= Try it =
Copy the lines below exactly. Start at the first and finish with the line containing "Click the Subscribe".

(Beginning of Data to process)

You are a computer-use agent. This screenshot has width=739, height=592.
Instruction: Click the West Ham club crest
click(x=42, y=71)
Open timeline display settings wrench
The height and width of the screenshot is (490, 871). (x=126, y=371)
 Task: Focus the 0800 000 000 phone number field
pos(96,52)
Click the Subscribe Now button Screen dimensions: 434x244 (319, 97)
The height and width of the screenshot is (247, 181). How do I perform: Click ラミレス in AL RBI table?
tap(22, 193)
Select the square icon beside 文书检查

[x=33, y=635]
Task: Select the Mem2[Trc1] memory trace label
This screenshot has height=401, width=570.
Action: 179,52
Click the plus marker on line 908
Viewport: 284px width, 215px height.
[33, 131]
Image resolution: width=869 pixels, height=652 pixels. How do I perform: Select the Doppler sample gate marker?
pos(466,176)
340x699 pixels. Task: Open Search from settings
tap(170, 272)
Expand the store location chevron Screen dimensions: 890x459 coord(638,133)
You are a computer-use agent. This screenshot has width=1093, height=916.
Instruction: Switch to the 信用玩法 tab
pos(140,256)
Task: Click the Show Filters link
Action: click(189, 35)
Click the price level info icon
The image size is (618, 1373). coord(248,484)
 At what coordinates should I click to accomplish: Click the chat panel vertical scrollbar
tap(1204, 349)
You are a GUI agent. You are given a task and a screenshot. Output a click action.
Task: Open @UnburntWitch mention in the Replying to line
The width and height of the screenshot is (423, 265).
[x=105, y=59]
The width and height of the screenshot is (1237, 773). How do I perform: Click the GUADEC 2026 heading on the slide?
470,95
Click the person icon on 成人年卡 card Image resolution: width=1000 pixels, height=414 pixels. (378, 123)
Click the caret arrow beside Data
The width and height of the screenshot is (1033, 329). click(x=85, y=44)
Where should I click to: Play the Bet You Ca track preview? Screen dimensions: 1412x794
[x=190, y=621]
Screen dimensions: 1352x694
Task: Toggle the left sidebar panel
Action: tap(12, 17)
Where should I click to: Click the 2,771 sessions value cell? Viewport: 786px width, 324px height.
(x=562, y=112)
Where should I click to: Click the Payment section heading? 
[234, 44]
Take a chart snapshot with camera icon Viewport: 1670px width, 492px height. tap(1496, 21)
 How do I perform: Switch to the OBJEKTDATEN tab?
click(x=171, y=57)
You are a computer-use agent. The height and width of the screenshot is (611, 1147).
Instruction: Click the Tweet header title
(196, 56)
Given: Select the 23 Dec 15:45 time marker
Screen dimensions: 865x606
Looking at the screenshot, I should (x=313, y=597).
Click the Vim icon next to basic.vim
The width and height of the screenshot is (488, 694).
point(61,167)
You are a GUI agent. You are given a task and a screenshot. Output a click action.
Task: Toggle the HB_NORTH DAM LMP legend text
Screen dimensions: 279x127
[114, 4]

(End of Data to process)

= Result below =
You are a computer-use agent. This screenshot has width=739, height=592.
Instruction: Click the West Ham club crest
click(x=42, y=71)
Open timeline display settings wrench
The height and width of the screenshot is (490, 871). (x=126, y=371)
 Task: Focus the 0800 000 000 phone number field
pos(96,52)
Click the Subscribe Now button Screen dimensions: 434x244 (319, 97)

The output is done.